### Your task
Check each line of the listing for the word "agent" and report the ones that have it.
########
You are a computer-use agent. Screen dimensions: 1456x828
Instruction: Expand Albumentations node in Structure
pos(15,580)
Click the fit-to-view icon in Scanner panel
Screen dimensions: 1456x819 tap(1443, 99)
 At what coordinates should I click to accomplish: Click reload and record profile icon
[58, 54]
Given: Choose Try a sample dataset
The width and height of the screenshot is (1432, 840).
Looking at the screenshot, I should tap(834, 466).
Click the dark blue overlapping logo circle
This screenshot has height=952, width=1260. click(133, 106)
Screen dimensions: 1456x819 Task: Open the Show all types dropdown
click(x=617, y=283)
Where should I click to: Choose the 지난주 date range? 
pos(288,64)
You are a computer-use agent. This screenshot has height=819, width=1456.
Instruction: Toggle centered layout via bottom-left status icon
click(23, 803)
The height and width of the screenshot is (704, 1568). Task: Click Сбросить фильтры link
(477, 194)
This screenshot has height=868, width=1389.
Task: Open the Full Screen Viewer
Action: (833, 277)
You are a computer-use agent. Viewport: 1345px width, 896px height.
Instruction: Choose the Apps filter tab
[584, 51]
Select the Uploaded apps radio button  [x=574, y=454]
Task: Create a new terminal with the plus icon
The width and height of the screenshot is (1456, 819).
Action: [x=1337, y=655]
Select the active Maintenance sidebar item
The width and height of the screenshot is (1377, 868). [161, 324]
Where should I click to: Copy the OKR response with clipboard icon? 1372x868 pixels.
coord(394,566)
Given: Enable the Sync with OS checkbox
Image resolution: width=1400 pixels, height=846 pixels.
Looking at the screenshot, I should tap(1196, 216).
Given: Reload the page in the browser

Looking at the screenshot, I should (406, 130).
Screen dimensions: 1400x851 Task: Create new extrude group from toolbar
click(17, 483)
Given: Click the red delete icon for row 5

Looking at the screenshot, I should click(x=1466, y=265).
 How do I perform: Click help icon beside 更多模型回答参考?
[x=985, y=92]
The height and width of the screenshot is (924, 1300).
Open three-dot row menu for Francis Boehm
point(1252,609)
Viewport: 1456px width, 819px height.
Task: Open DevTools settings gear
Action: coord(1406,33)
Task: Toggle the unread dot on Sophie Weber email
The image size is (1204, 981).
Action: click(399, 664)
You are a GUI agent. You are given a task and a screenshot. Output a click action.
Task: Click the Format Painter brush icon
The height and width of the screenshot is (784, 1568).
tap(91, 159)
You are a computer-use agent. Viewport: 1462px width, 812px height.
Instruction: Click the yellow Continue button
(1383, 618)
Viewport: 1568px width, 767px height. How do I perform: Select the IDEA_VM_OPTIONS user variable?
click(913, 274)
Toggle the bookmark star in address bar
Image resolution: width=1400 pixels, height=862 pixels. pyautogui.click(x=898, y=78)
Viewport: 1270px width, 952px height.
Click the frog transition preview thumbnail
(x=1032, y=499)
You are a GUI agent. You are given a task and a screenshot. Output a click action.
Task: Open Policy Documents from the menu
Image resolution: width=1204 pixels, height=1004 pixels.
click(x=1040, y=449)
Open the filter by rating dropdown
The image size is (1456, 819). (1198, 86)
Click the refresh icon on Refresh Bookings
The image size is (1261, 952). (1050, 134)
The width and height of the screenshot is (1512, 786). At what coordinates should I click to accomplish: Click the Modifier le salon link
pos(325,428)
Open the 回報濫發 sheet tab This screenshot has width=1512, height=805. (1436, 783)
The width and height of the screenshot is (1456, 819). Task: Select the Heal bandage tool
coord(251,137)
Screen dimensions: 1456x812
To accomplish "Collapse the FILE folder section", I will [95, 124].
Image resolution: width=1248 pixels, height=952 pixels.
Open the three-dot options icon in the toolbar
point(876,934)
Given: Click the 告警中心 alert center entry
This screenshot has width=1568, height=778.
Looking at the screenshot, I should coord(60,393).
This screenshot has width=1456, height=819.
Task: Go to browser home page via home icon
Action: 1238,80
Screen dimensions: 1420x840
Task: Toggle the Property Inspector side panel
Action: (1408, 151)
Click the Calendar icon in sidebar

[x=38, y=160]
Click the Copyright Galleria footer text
########
### Solution to this exercise
You are a computer-use agent. Screen dimensions: 1456x828
You are a computer-use agent. This screenshot has height=819, width=1456.
You are a computer-use agent. Viewport: 1345px width, 896px height.
You are a GUI agent. You are given a task and a screenshot. Output a click action.
You are a computer-use agent. Viewport: 1462px width, 812px height.
You are a GUI agent. You are given a task and a screenshot. Output a click action.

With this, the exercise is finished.